If $\int_0^1 f(x) > 0$ then there is an $x_0\in [0,1]$ such that $f(x_{0})>0$
This direction you can prove with proof by contradiction:
Suppose $g(x) = 0$ and $f(x)\le g(x)$ for all $x\in[0,1]$ and $\int_0^1 f(x)\ dx > 0$
If $f(x) \le g(x)$ for all $x\in [a,b],$ with $f(x), g(x)$ integrable and $a<b,$  then $\int_a^b f(x)\ dx \leq \int_a^b g(x)\ dx$
$\int_0^1 f(x)\ dx \le \int_0^1 g(x)\ dx = 0$
Contradiction
However, you still must prove the other direction.

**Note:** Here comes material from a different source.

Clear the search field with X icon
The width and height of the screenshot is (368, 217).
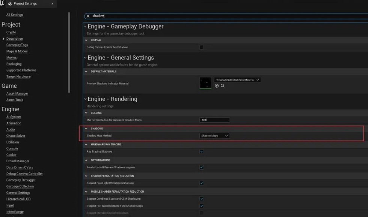88,16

If there is an $x_{0}\in[0,1]$ such that $f(x_{0})>0,$ and $f$ is continuous on $[0,1]$, then $\int_0^1 f(x) > 0$
Since $f$ is continuous, there must be some neighborhood around $x_0$ such that $f(x) > 0$ for all $x$ in this neighborhood.
This creates a sub-interval where the integral is strictly positive.
For the remaining sub-intervals
$f(x)\ge 0$ for all $x \in [0,1]$ implies the integral is greater than or equal to zero for all sub intervals.
This makes the integral strictly positive.